ExxonMobil has been building up its position in the Permian Basin with a series of acquisitions, including a deal a year ago to buy drilling rights on 250,000 acres from the Bass family for up to $6.6 billion. It has also been working to cut production costs, and says it can develop the resources profitably “at a range of prices”.
Total oil production in the Permian basin has roughly tripled in the past seven years as a result of the shale boom, from under 1MMbbl/d a day at the start of 2011 to about 2.8 MMbbl/d today, and Exxon’s plans suggest there is still potential for many more years of growth.
Most U.S. shale companies have struggled for profitability, and the industry as a whole has consistently lost money since the first successful shale oil wells were drilled in 2008-2009. Exxon itself lost $439 million on oil and gas production in the U.S. in the first nine months of 2017.
But Sara Ortwein, president of XTO Energy, ExxonMobil’s shale subsidiary, said cost reductions and the group’s ability to maximize the value of its resources by using its production in its own refineries and chemicals plants along the Gulf of Mexico coast, meant that it could increase output while making a profit in the Permian.
“What we bring to the party, beyond efficiency, is the full wherewithal of the company,” she said. “We’ve got the ability to bring it all together to get value from the entirety of the resource.”
To support that strategy, ExxonMobil last year bought a terminal for storing and handling crude oil in the Permian Basin, and it announced plans to invest more than $2 billion at that site and in other pipeline infrastructure in the region to help move its production.
Ortwein added that ExxonMobil also had an advantage because of its ability to support research and innovation, resulting in “leading edge” technology for shale production, including longer horizontal wells.

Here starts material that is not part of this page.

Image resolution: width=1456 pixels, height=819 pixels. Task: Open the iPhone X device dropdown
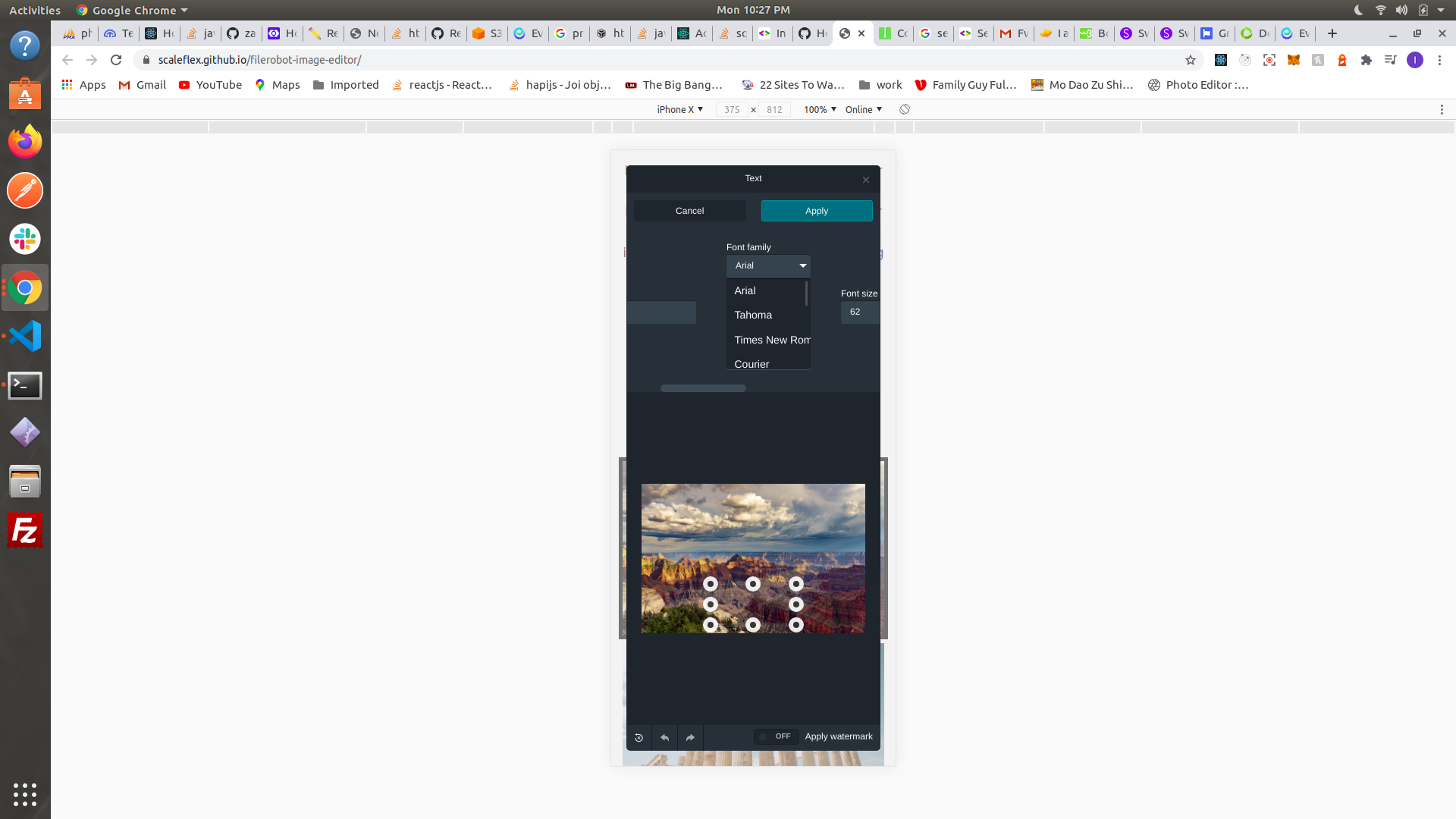pyautogui.click(x=679, y=109)
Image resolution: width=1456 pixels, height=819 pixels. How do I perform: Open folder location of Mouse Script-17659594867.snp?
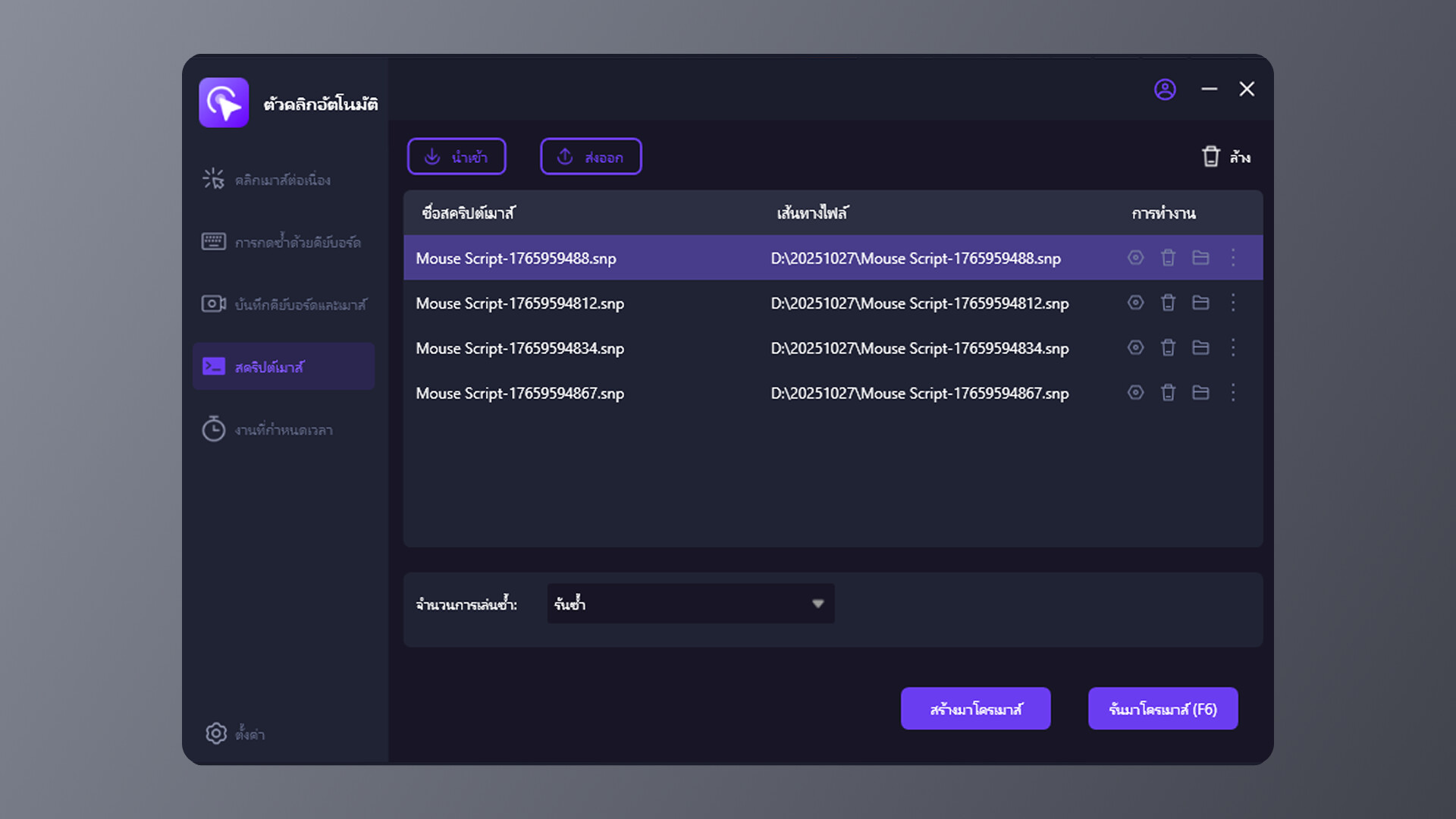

In the past four years, ExxonMobil has cut the cost per foot of those horizontal wells by 70%.
The U.S. corporate tax cuts passed at the end of last year had created a favorable environment for investments such as the $2 billion commitment to oil pipeline infrastructure, Ortwein said.
Darren Woods, CEO, ExxonMobil, said in a blog post on Jan. 29 that the group planned to invest $50 billion in the U.S. over the next five years, including investments already announced in chemicals plants and other facilities in the Gulf of Mexico region.
“These are quality investments for our shareholders that are made even better by tax reform”, he wrote. He added that the company was “actively evaluating the impact of the lower tax rate on the economics of several other projects currently in the planning stages."